※この記事は、「Sheetmetal メールマガジン」No.60(2017年8月31日配信)からの転載になります。
異常気象が世界的に発生、気温が摂氏50度を超える灼熱地獄となった地域もある。
日本も例外ではなく、空梅雨かと思ったのもつかの間、ゲリラ豪雨が各地を襲い、土砂災害や洪水被害で命を落とされる方も出ている。
盆明け後も不安定な天候が続き、午前中は晴れていたかと思うと午後からは天候が急変、道路1本隔てると晴れているのにこちらは豪雨というような局地的な大雨がたびたびあった。
二酸化炭素の排出による地球温暖化は着実に進んでいる。
このまま温暖化が進めば、南極や北極の氷が溶け出して海面が上昇、水面下に沈む島々や沿岸部地域では深刻な状況になると、予測されている。
しかし、地球温暖化を改善するための「パリ協定」から、排出ガスと地球温暖化の因果関係が明確になっていないことを理由に離脱を表明したアメリカをはじめ、各国とも明確な対策を講じることが難しい状況にある。
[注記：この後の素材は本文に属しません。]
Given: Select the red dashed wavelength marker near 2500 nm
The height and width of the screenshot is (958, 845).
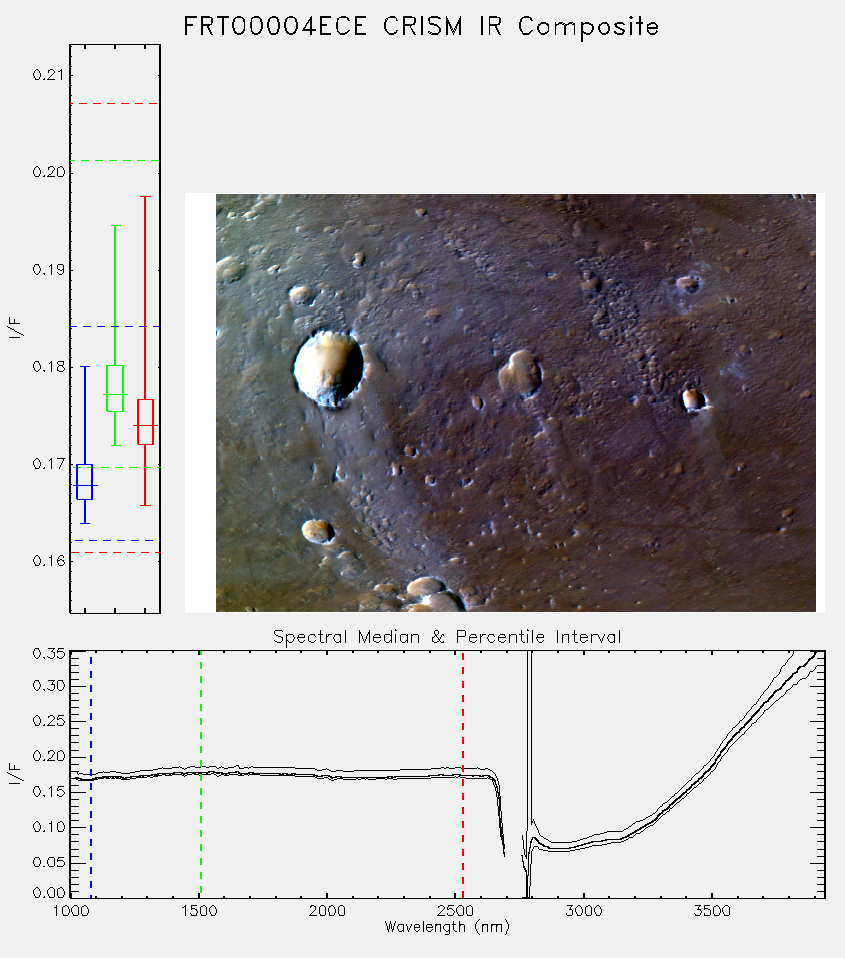Looking at the screenshot, I should click(463, 773).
天候不順による稲作をはじめとした農作物への影響も大きく、秋野菜、冬野菜も天候に左右されてなかなか準備が進まない地域もあるようだ。
天候不順が続く中で、国内景気は4~6月期のGDPが年率換算4.0%増と、6四半期連続プラス成長となった。
6四半期連続のプラス成長は、リーマンショック前の2005年1~3月期から2006年4~6月期までと並ぶ長さで、このまま緩やかに回復が続けば「いざなぎ景気」を超える可能性も出ている。
輸出はマイナスになったものの、昨秋に成立した補正予算効果で、公共投資が5.1%増と高い伸びを示したことが、大きな要因として考えられる。
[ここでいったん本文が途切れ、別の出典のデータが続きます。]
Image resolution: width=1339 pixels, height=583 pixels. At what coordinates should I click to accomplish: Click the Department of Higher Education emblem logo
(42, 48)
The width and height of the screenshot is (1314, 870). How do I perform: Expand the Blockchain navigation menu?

学校校舎の耐震化などの国土強靭化事業などが各地で行われた結果とみられる。
税収を補う赤字国債の発行によって国の借金はすでに1,070兆円、国民1人あたり840万円以上の借金を抱えていることになる。
時の政権は予算編成に当たって税収などの歳入と過去の借入に対する元利払いを除いた歳出の差、いわゆるプライマリーバランスの改善を図ることを政策の前面に掲げるものの、景気を支え、時にはカンフル剤を打つために公共事業の大盤振る舞いが避けられない。
戦後72年を経て、日本の社会インフラも大半が設置後50年以上経過、大規模修繕や建て替えが必要となっている。
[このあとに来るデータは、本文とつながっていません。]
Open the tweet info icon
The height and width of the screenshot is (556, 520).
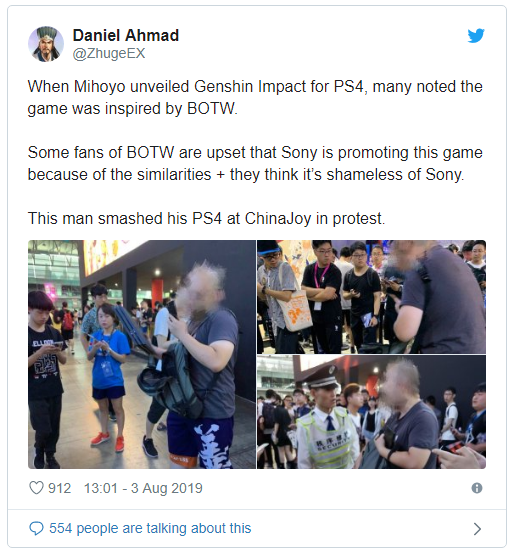(477, 488)
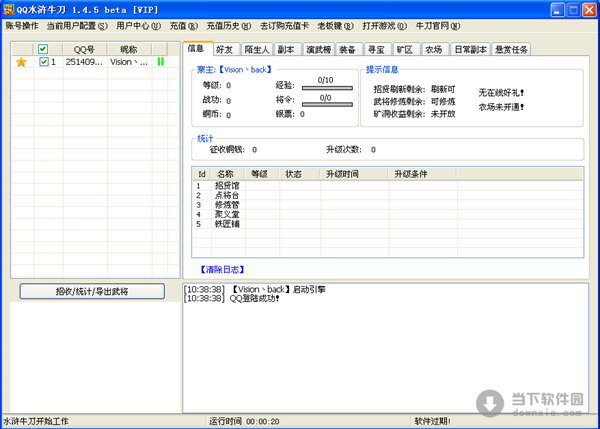
Task: Click the gold star icon in account row
Action: point(21,62)
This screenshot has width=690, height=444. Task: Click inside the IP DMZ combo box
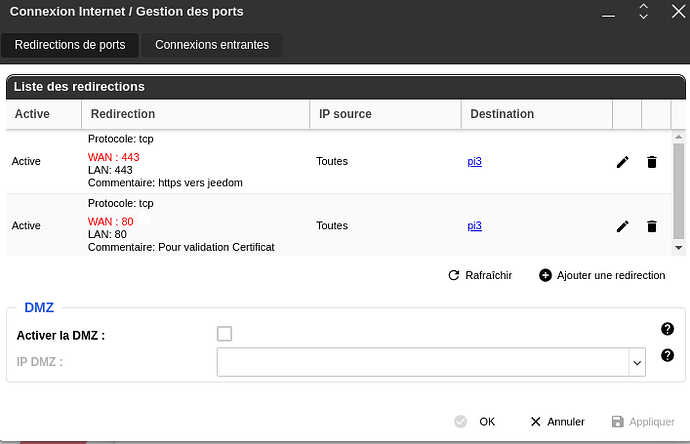point(423,362)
2027年に東京-名古屋間での開業が予定されているリニア中央新幹線の建設に着工、新たな高速鉄道インフラ建設が始まっている一方で、JR東海は開業後50年が経過した東海道新幹線の補修費用に年間300億円以上を投入、その金額は毎年増加する傾向となっている。
その意味で公共投資が中心となる社会インフラの整備・保守事業は、景気を支えるための大きなバックグラウンドとなっている。
その意味では、不謹慎かもしれないが、大規模災害からの復旧・復興事業も景気対策には必要となる。
今後人口減少が加速する日本を支えるためには、公共投資も大きな要素と言える。日本経済の成長戦略には国土強靭化が欠かせない。